Deep Learning Statistical Arbitrage

Primary LanguagePython

Deep Learning Statistical Arbitrage

This repo contains the official code for our paper Deep Learning Statistical Arbitrage, available at https://papers.ssrn.com/sol3/papers.cfm?abstract_id=3862004 and https://arxiv.org/abs/2106.04028.


To test a trading policy model on a residual time series, use run_train_test.py. This file exports a function, run(), which can be imported and used in e.g. a grid search, or run from the command line. Command line usage will suit most users. To run from the command line, use

python3 run_train_test.py -c configs/config_name_here.yaml

where config_name_here.yaml is a configuration file from the configs folder. You can write your own configuration file to edit hyperparameters and other settings for the trading test. See run_train_test.py for other command line options.
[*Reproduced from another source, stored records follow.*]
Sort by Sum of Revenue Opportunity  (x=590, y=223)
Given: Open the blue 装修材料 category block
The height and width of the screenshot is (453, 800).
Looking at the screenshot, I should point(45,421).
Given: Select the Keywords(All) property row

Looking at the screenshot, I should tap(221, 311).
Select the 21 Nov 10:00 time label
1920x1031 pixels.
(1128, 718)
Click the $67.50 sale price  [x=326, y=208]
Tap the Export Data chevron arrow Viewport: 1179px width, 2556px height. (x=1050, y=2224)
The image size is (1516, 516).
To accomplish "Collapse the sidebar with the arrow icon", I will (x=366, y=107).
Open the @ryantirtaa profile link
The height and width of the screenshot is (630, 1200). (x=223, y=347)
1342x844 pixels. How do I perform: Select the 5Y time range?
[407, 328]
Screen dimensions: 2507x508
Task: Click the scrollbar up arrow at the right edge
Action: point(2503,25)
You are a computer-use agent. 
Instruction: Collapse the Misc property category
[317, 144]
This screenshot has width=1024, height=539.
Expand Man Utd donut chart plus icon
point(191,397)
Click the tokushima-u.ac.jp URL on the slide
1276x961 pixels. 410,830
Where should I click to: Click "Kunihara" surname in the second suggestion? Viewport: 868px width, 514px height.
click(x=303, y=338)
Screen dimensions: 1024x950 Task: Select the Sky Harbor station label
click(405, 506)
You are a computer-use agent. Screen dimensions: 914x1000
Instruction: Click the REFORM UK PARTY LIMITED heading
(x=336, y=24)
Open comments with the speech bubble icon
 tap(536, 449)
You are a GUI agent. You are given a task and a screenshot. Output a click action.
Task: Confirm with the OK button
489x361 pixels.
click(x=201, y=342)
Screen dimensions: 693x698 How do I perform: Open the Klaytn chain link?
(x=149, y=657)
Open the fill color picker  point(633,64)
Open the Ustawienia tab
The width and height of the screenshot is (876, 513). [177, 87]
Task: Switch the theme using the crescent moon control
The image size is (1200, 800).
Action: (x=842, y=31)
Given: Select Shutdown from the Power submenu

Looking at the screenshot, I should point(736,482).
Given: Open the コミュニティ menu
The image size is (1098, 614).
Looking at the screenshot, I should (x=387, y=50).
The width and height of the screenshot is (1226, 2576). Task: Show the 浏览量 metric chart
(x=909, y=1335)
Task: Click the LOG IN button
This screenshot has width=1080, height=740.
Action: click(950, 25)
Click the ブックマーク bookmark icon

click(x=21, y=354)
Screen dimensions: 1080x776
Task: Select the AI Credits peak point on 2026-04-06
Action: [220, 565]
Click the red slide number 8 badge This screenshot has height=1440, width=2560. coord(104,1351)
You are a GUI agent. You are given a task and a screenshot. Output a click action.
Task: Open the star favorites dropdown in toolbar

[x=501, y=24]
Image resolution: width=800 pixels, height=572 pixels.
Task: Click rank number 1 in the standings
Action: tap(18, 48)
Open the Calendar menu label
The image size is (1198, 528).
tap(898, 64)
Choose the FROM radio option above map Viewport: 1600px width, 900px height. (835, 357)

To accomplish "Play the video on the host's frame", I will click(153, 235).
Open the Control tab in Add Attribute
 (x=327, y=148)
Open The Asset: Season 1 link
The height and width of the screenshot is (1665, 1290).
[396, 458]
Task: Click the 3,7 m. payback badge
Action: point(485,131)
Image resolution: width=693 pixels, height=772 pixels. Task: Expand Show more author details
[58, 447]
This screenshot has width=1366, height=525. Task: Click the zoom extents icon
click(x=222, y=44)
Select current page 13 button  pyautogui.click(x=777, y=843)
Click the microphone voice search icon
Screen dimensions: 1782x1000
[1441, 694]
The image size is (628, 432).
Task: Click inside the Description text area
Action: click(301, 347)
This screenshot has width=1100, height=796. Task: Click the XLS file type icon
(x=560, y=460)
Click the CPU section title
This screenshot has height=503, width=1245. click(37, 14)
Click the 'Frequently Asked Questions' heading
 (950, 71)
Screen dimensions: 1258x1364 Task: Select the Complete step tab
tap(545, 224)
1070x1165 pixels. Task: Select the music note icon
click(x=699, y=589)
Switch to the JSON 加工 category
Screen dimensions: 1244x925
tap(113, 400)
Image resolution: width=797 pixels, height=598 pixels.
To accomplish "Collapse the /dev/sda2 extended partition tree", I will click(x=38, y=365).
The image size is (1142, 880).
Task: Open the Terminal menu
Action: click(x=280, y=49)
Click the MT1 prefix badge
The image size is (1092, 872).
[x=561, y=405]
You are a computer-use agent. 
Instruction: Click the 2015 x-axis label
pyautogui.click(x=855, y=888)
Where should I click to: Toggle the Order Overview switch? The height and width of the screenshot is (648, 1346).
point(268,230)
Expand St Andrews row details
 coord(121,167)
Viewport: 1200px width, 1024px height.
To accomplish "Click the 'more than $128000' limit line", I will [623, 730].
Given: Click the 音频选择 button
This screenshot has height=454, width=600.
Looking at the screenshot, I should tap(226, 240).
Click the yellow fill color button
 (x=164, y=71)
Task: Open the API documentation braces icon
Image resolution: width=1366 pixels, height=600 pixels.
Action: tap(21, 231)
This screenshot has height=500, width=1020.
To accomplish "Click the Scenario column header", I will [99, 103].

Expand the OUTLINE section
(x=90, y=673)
This repo is organized as follows:

  • train_test.py contains the code for training a trading policy model and simulating trading.
  • run_train_test.py is a user interface to train_test.py which deals with configuration, logging, saving results, etc.
  • preprocess.py contains functions for preprocessing residual time series data into a form usable by a trading policy model
  • data.py contains miscellaneous functions for altering residual time series data
  • config contains configuration files which define various tests of trading policy models on residual time series
  • data should contain raw input data used to create residuals
  • factor_models contains code for creating residuals from raw input data
  • residuals stores residual time series data sets created by the code in factor_models
  • models contains code for trading policy models
  • results will contain the results of and plots for trading policy model tests conducted by run_train_test.py
  • logs will contain logs for runs of models and factor models
  • tools should contain miscellaneous code for interpreting and exploring results and saved models
  • utils.py contains helpful functions used throughout

Generating residuals

To create residuals, first ensure that input data is present in the data directory, then run run_factor_model.py, providing the name of a factor model in the factor_models directory, e.g.

python3 run_factor_model.py -m factor_model_name_here

Generated residuals for the factor model will be saved in the residuals folder.


Code is released as is, but we welcome pull requests for any issues.